** Start Provided passage **

Next a date, which, though sweet, has too rough a texture; then a chocolate raisin, wrinkled and familiar. To my five-year-old son Josh, this is Tu B’Shevat—some odd, asymmetrical fruit.

We are in the Jewish Community Center’s child care wing, where Josh goes three days a week while I work. Today is Tu B’Shevat, and when I come to take Josh home, his class is tasting Israeli fruit and learning about the holiday known as the New Year for Trees.

Josh doesn’t quite understand it, and I’m not exactly sure I do, either.  It seems to have something to do with rotating crops, and as trees can also be crops, I assume they need some rotation too, or at least a fallow time. Since we’re in the midst of winter here in Minnesota, it seems easy enough to be fallow.

Yet in Israel, the trees are probably starting to run with sap, and, I imagine there is greenery poking its head out of the ground. Years before my son was born, I was in Jerusalem, planting a tiny sapling. I look at Josh, who is utterly done with dried Israeli fruits and signaling that he’s about to run off unless I start dressing him. I kneel to put his coat, scarf, hat and boots on, wondering what he will remember about this holiday.

I celebrated Tu B’Shevat as a child in Hebrew day school, though I don’t think chocolate raisins had been one of the fruits we ate. At Josh’s age I knew next to nothing about Eretz Yisrael, and when told, it seemed as exotic as fairyland to me, a made-up country floating somewhere next to the castles I saw on The Wonderful World of Disney. The idea of people fighting, dying, or even living normally there never occurred to me; if it was home to anything it would have to be magic, like a dream.

** End Provided passage **
** Start Recorded information **

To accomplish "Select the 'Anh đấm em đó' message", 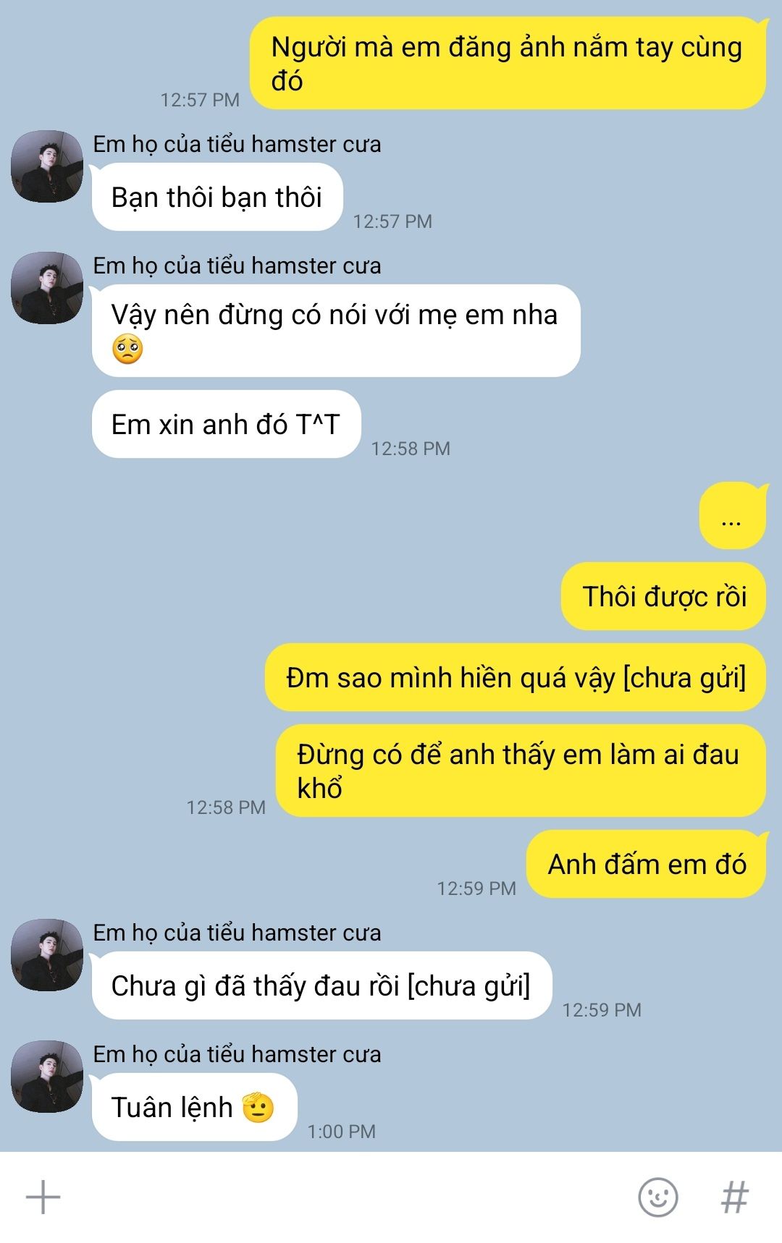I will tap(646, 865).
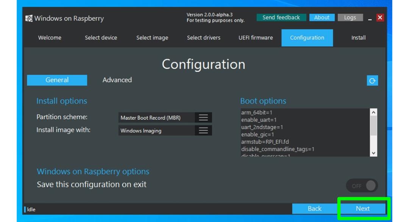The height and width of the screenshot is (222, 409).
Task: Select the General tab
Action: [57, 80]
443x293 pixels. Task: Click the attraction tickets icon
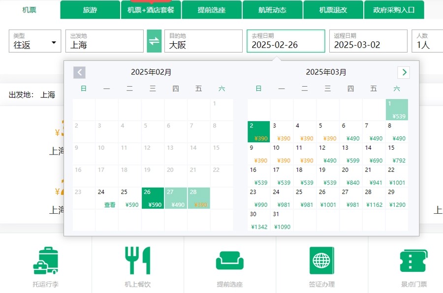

** End Recorded information **

- [Directive 1]:
Render this sentence from the Tu B’Shevat text in Spanish: "Years before my son was born, I was in Jerusalem, planting a tiny sapling."
- [Directive 2]:
Please count the lines of the records that contain the string "Task", treating uppercase and lowercase as different, and give only the number.
The records have no connection to the text.

- [Written solution 1]:
Años antes de que naciera mi hijo, estuve en Jerusalén plantando un arbolito diminuto.

- [Written solution 2]:
2